[Problem requirements]: Rewrite the stretch of records from the line containing "Image resolution: width=1640" through the end of the records, replacing "Locate an element" with "Find an element" and leaving everything else unchanged.
"""
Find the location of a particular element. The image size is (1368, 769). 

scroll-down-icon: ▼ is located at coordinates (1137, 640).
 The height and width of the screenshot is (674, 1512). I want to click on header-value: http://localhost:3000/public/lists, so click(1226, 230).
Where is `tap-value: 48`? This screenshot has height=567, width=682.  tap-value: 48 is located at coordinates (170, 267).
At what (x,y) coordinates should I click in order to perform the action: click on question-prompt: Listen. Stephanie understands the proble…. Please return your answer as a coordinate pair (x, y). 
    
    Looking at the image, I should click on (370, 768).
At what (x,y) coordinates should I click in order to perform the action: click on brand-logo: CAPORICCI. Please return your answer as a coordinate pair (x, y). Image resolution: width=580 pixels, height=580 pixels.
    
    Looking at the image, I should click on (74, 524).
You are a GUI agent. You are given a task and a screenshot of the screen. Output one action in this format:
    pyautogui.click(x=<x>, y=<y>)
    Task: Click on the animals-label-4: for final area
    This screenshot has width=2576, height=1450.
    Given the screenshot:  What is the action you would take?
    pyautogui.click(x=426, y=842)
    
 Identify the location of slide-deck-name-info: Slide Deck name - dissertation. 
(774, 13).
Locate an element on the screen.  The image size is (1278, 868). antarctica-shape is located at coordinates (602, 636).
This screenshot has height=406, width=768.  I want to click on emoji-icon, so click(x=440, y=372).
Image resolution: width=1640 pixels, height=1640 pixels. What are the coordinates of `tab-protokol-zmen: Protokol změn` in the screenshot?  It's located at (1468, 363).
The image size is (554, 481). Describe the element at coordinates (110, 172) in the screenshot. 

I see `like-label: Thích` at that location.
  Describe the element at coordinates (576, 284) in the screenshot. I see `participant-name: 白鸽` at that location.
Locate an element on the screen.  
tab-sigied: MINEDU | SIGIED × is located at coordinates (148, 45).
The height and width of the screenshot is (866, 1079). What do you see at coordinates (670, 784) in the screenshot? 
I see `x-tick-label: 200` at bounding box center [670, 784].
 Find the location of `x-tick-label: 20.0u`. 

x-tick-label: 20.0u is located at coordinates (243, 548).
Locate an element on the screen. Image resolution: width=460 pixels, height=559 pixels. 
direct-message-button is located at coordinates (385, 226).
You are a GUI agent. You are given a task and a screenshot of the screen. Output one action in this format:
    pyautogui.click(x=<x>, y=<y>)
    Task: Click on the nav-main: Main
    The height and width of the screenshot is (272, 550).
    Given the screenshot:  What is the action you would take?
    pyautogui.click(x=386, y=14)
"""
[Response area]:
Image resolution: width=1640 pixels, height=1640 pixels. What are the coordinates of `tab-protokol-zmen: Protokol změn` in the screenshot?  It's located at (1468, 363).
The image size is (554, 481). Describe the element at coordinates (110, 172) in the screenshot. 

I see `like-label: Thích` at that location.
  Describe the element at coordinates (576, 284) in the screenshot. I see `participant-name: 白鸽` at that location.
Find an element on the screen.  
tab-sigied: MINEDU | SIGIED × is located at coordinates (148, 45).
The height and width of the screenshot is (866, 1079). What do you see at coordinates (670, 784) in the screenshot? 
I see `x-tick-label: 200` at bounding box center [670, 784].
 Find the location of `x-tick-label: 20.0u`. 

x-tick-label: 20.0u is located at coordinates (243, 548).
Find an element on the screen. Image resolution: width=460 pixels, height=559 pixels. 
direct-message-button is located at coordinates (385, 226).
You are a GUI agent. You are given a task and a screenshot of the screen. Output one action in this format:
    pyautogui.click(x=<x>, y=<y>)
    Task: Click on the nav-main: Main
    The height and width of the screenshot is (272, 550).
    Given the screenshot:  What is the action you would take?
    pyautogui.click(x=386, y=14)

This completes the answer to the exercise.